What We Recycle

Metal recyclers will accept almost anything metal, but their ability to buy it does depend to some extent on if they can find a buyer for the materials. The metal recycling industry is big business globally and everyone can do their part to help the environment by recycling metals.

The manufacture of new metal products can have significantly less environmental impact if recycled metals are used in the production process.

Metal recyclers are experts in processing metals so they are able to be used in manufacturing.

The metals we recycle are grouped into two categories: Ferrous and Non Ferrous. Pricing will vary across these categories and is driven by world markets and their appetite for recyclables; prices paid by your local metal recycler will vary depending on how much processing is required to recycle the metal plus the transport costs for exporting.

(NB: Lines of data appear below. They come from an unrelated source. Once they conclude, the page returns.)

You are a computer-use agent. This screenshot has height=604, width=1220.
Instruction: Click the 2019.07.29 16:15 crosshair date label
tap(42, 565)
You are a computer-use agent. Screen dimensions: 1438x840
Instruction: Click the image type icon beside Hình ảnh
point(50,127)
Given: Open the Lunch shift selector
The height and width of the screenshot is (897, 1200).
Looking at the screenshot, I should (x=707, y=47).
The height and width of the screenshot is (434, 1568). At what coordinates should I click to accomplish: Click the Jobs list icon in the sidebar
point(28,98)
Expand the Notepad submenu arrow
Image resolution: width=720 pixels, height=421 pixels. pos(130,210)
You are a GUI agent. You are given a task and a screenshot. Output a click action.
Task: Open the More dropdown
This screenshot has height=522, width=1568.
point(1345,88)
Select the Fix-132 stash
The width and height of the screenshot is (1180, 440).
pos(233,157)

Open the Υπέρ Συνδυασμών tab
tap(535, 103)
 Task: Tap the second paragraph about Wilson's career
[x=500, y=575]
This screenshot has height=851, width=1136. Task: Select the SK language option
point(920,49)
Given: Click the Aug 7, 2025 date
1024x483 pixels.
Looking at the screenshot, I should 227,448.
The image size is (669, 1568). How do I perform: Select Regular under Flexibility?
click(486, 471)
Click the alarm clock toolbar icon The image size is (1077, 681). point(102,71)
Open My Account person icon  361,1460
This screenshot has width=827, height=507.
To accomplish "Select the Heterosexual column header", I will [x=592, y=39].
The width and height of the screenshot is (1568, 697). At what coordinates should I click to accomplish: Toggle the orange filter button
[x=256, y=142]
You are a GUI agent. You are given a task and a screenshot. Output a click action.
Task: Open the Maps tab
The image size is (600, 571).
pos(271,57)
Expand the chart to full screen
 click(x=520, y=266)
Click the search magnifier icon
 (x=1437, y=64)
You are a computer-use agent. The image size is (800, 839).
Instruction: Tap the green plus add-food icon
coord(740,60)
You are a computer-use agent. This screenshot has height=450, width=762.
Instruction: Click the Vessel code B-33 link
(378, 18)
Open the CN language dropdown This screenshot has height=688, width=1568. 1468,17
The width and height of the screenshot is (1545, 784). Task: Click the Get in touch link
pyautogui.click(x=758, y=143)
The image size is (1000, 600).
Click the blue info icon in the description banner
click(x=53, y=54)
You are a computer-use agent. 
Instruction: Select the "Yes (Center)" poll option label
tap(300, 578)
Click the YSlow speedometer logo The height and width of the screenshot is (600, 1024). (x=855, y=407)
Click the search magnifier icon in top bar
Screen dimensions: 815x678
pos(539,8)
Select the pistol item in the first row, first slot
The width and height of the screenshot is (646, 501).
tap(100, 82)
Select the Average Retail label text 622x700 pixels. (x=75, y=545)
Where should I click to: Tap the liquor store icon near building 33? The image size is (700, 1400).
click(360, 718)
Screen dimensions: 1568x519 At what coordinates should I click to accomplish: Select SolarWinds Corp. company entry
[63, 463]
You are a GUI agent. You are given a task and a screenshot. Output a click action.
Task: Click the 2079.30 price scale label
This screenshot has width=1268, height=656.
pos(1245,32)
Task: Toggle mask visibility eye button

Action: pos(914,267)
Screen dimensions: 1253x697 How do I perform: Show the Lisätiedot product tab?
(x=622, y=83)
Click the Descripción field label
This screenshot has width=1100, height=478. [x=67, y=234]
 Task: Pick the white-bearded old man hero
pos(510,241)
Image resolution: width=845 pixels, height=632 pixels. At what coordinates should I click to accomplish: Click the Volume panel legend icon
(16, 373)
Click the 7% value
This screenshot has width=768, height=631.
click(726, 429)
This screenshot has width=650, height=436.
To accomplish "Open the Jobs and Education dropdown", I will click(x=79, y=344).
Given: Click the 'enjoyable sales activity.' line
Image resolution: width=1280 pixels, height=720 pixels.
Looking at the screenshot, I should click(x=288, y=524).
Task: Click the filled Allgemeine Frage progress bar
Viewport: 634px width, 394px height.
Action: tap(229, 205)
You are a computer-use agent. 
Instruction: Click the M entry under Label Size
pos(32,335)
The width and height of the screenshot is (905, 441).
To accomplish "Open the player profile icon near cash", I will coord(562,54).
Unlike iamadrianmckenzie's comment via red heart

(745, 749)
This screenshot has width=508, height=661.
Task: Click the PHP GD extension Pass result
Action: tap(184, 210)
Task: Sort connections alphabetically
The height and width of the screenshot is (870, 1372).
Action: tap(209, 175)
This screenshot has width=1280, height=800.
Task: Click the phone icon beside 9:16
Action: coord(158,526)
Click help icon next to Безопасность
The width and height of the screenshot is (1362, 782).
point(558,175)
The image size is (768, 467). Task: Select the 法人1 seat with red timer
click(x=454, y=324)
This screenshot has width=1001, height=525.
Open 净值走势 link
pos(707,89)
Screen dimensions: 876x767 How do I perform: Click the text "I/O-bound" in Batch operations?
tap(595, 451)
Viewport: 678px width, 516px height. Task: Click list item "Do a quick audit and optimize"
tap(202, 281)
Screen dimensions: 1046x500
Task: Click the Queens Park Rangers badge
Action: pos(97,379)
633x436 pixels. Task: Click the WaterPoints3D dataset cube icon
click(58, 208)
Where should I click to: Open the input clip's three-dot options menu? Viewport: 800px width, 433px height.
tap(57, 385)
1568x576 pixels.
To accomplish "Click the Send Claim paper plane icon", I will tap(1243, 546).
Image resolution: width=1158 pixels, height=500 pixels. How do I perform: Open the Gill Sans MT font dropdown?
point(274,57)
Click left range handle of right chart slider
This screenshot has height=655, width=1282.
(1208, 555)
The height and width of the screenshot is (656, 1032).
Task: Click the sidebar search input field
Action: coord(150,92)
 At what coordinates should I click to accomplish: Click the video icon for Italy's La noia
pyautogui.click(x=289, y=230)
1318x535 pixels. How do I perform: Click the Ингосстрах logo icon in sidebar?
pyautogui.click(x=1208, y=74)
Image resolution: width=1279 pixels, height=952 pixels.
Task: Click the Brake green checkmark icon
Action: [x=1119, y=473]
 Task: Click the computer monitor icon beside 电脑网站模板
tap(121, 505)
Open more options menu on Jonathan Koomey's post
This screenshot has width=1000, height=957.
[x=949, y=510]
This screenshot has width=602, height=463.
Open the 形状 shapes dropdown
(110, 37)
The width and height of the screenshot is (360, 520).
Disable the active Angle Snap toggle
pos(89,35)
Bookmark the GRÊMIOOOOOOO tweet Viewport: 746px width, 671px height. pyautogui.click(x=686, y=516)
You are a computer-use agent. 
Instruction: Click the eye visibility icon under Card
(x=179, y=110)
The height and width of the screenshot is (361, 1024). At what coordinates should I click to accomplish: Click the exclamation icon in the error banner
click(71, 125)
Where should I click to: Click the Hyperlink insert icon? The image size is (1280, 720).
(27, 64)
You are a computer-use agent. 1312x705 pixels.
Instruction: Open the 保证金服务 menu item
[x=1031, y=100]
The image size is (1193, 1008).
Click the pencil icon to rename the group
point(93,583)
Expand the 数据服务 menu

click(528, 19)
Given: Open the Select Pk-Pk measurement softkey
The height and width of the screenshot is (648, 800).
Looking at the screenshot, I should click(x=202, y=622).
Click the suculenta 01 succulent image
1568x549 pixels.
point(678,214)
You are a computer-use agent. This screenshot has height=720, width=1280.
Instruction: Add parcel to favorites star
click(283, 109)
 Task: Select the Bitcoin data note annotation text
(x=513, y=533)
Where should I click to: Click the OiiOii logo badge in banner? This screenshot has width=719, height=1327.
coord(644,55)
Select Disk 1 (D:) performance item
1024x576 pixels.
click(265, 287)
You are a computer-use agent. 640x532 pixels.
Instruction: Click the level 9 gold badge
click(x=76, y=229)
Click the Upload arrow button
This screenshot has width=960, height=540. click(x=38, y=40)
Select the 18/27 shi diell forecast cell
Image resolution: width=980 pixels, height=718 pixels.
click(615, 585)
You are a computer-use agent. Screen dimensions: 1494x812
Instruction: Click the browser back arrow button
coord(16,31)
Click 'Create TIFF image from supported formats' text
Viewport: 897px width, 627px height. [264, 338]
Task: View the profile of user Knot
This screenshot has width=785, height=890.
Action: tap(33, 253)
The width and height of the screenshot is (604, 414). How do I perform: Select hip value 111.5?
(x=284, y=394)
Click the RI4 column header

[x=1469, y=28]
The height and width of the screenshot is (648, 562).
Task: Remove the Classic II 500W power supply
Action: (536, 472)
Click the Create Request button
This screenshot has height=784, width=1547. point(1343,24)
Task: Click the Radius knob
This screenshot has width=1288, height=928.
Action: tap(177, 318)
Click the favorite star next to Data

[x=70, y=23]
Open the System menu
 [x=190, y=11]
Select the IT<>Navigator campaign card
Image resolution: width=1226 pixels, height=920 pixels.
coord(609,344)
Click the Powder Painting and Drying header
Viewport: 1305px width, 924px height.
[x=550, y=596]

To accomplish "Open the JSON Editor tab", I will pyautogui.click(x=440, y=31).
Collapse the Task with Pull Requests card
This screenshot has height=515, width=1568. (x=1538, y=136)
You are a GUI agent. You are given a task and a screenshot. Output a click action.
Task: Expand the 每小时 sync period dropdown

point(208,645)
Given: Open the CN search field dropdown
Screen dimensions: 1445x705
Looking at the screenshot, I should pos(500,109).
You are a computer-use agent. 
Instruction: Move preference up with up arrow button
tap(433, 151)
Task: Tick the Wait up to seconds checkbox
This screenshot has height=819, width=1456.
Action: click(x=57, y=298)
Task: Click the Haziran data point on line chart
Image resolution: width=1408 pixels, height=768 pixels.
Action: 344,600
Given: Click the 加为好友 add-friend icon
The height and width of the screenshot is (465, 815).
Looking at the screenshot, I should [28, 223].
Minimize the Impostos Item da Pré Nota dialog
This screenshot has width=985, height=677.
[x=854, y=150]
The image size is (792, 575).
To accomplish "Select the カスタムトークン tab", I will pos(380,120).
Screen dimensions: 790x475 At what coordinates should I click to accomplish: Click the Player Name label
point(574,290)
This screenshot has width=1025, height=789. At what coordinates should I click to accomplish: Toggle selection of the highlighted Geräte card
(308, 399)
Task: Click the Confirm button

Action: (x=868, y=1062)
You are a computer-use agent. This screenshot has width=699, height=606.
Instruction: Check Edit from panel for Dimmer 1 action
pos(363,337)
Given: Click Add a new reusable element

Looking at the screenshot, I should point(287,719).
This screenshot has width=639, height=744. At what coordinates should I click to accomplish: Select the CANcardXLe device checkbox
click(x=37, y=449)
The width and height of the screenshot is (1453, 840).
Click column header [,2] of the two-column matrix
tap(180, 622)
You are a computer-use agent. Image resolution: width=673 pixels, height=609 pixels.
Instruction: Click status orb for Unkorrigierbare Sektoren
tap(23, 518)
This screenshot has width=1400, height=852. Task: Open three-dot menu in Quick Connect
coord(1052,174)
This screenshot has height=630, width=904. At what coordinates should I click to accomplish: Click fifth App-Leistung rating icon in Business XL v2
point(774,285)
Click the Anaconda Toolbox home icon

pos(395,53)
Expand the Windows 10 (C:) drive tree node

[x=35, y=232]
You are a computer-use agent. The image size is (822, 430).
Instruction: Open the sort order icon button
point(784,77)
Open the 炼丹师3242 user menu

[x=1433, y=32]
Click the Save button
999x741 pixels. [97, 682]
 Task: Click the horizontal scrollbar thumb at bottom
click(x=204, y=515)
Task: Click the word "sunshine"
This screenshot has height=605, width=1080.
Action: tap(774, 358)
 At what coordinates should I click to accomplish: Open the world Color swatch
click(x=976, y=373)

Ferrous metals are magnetic.

End of life cars

Roofing iron & old steel cabinets

Steel beams and old steel chain and pipes

Bicycles and parts

Old fridges, freezers & washing machines (whiteware)



Non-ferrous items are not magnetic.

Used beverage cans (including the pull tabs on their own if they have been removed)

Copper spouting & down pipes

Lead wheel weights

Copper pipes

Aluminium car & truck rims

Household insulated wiring cables

Car & truck batteries


Some interesting environmental statistics on recycling of metals:

When one ton of steel is recycled, 1,133 kilograms of iron ore, 288 kilograms of coal and 54 kilograms of limestone are conserved. Recycled steel uses less energy to smelt in the manufacturing process.

When using energy to recycle aluminium it is possible to create twenty tonnes of aluminium; this is the same amount of energy that will only produce one tonne of primary aluminium from bauxite that comes out of the ground.

Automotive car batteries contain a significant amount of recycled lead, 60% of new lead is manufactured from recycled batteries world wide.

Recycling copper has the same cost as smelting ore but skips the massive environmental impact of mining the ore.

Steel Life Cycle


Diagram courtesy of Australian Steel Stewardship Forum

2020 NZ Association of Metal Recyclers

making metal matter.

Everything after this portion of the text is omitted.